You see, with the extra 30 to 40 points that charters would have given us in the RTTT competition, we would have exceeded the scores of at least one of the two winning states.
Instead, we now face an uncertain future in the Phase II RTTT competition as our education commissioner scrambles to get emergency legislation for charter schools in place.
Read the Herald-Leader’s story here.
And the Courier-Journal’s ‘take’ here.
By the way, according to these news articles, Kentucky got a RTTT score of 418.8 while second-place winner Tennessee (which does have charter schools) got a score of 444.2.
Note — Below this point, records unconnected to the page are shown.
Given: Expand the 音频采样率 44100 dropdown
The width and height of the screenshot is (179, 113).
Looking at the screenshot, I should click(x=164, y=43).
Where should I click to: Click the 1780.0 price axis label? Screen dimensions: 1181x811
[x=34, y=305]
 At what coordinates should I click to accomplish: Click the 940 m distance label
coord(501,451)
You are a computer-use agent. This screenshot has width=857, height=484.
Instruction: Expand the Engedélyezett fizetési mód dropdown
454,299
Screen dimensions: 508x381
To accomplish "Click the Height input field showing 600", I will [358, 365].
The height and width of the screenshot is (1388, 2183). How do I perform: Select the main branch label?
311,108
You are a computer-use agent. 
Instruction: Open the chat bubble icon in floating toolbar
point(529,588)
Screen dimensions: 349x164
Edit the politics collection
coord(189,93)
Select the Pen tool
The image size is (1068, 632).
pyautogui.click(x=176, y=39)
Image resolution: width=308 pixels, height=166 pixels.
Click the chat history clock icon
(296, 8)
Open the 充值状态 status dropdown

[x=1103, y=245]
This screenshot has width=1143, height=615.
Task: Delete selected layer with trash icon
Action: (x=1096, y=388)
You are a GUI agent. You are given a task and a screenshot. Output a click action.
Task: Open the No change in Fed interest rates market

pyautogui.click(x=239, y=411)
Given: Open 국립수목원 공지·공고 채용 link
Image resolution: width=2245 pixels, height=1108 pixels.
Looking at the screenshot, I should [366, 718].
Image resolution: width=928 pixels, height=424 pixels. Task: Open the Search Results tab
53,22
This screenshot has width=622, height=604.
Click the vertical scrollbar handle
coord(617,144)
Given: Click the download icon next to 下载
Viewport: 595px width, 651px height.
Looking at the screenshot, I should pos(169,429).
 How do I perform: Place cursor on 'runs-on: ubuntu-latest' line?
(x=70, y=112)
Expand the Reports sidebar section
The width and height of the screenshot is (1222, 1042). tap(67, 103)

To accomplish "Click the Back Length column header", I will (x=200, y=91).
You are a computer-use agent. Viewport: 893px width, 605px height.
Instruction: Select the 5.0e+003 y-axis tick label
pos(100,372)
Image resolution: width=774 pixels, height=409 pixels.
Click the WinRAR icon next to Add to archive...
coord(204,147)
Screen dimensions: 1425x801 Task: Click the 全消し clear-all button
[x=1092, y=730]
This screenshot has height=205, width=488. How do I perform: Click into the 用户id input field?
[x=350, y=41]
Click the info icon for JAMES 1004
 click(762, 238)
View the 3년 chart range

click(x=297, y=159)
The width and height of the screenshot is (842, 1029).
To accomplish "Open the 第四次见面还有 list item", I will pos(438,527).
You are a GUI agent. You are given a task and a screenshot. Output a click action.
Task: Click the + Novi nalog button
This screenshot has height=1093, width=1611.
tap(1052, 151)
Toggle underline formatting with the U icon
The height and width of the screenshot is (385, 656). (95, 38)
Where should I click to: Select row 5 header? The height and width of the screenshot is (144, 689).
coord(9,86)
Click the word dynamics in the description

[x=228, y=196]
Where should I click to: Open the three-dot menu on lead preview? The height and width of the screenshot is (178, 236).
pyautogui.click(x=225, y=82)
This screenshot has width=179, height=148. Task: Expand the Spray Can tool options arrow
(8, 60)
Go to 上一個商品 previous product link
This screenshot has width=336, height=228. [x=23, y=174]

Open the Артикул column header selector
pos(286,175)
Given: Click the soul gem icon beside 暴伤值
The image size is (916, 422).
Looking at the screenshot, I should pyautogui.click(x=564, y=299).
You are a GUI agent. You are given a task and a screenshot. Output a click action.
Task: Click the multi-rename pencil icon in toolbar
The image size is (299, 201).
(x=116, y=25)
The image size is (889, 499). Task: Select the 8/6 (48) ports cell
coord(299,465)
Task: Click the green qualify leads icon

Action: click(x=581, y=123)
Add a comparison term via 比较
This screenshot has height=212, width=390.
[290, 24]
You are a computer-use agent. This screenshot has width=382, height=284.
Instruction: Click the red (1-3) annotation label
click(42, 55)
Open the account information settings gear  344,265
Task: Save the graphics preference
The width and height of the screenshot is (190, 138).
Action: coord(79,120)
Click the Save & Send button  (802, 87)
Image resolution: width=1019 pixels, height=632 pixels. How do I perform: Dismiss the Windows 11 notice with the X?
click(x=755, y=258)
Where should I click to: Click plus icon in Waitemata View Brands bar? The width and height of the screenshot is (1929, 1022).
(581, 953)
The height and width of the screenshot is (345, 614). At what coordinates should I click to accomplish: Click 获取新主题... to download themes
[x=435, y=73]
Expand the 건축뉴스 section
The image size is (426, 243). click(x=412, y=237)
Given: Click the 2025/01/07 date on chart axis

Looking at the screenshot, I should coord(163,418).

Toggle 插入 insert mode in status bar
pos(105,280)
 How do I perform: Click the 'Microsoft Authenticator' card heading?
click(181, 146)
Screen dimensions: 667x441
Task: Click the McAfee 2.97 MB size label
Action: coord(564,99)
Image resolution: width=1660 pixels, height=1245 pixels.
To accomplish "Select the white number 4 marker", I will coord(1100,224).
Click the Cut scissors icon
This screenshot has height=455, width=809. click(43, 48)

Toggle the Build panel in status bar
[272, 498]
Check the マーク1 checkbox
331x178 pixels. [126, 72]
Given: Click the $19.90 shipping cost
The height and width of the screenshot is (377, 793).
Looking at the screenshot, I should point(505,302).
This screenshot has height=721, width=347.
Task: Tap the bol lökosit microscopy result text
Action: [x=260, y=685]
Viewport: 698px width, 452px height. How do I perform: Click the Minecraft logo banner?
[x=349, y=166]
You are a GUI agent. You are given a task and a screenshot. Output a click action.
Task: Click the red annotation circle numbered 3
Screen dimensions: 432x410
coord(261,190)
There seems to be some confusion about exactly how much the lack of Kentucky charter schools cost Kentucky (the Courier article indicates 40 points, the Herald-Leader says Kentucky Commissioner of Education Terry Holliday says it was only 32 points), but in any event Kentucky would have won a RTTT award if it had charter schools in place.
In RTTT Round One Kentucky asked for $200 million. Now we have lost at least $25 million because our Phase II award is limited to $175 million. However, we probably won’t get a dime from Phase II if our legislators don’t finally institute some real education reform by setting up a charter school program in Kentucky.